Enrique José Varona, Cuba (1849-1933)
Enrique José Varona was born in Camagüey, Cuba in 1849. In 1868 he joined the ranks of those fighting for independence from Spain. He held the strong belief that there was no alternative to independence for the Spanish colonies. He was sent into exile in New York and worked on the independent newspaper, Patria.
In 1898, following Spanish withdrawal from Cuba, Varona returned to Cuba and became the Secretary of Education. In this post Varona introduced sweeping reforms to the Cuban educational system which lasted until 1940. From 1898 until 1917 Varona also held the Chair of Logic, Ethics, Psychology and Sociology at the University of Havana. Here he defended the ethical standards of human co-existence in an attempt to correct the defects and vices he perceived in society.

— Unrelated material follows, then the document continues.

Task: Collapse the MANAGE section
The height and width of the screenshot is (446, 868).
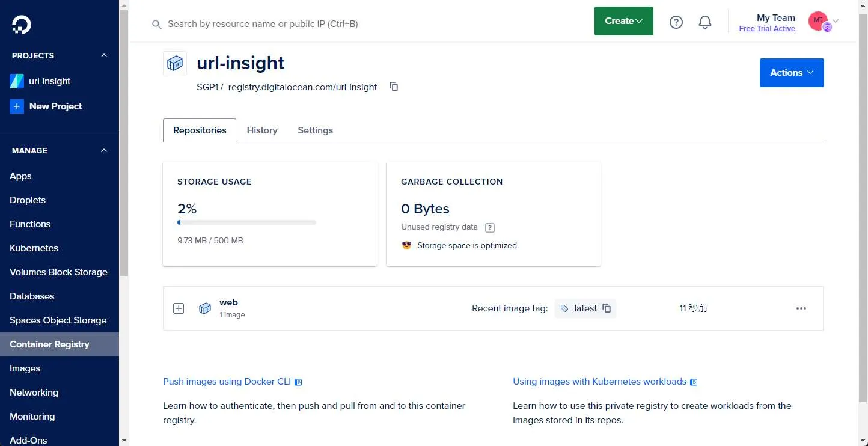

Varona was the President of the Partido Conservador and Vice President of the Republic from 1913-1917. He was critical of administrative corruption within his party which led him to renounce his presidency.
Varona became a symbol of intellectual liberalism and in his later years he provided the source of inspiration to many young Cubans fighting against the dictator General Machado. Throughout his life Varona was an outspoken critic of Socialism, and a Liberal philosopher publishing nearly 2000 books. He died in Havana in 1933.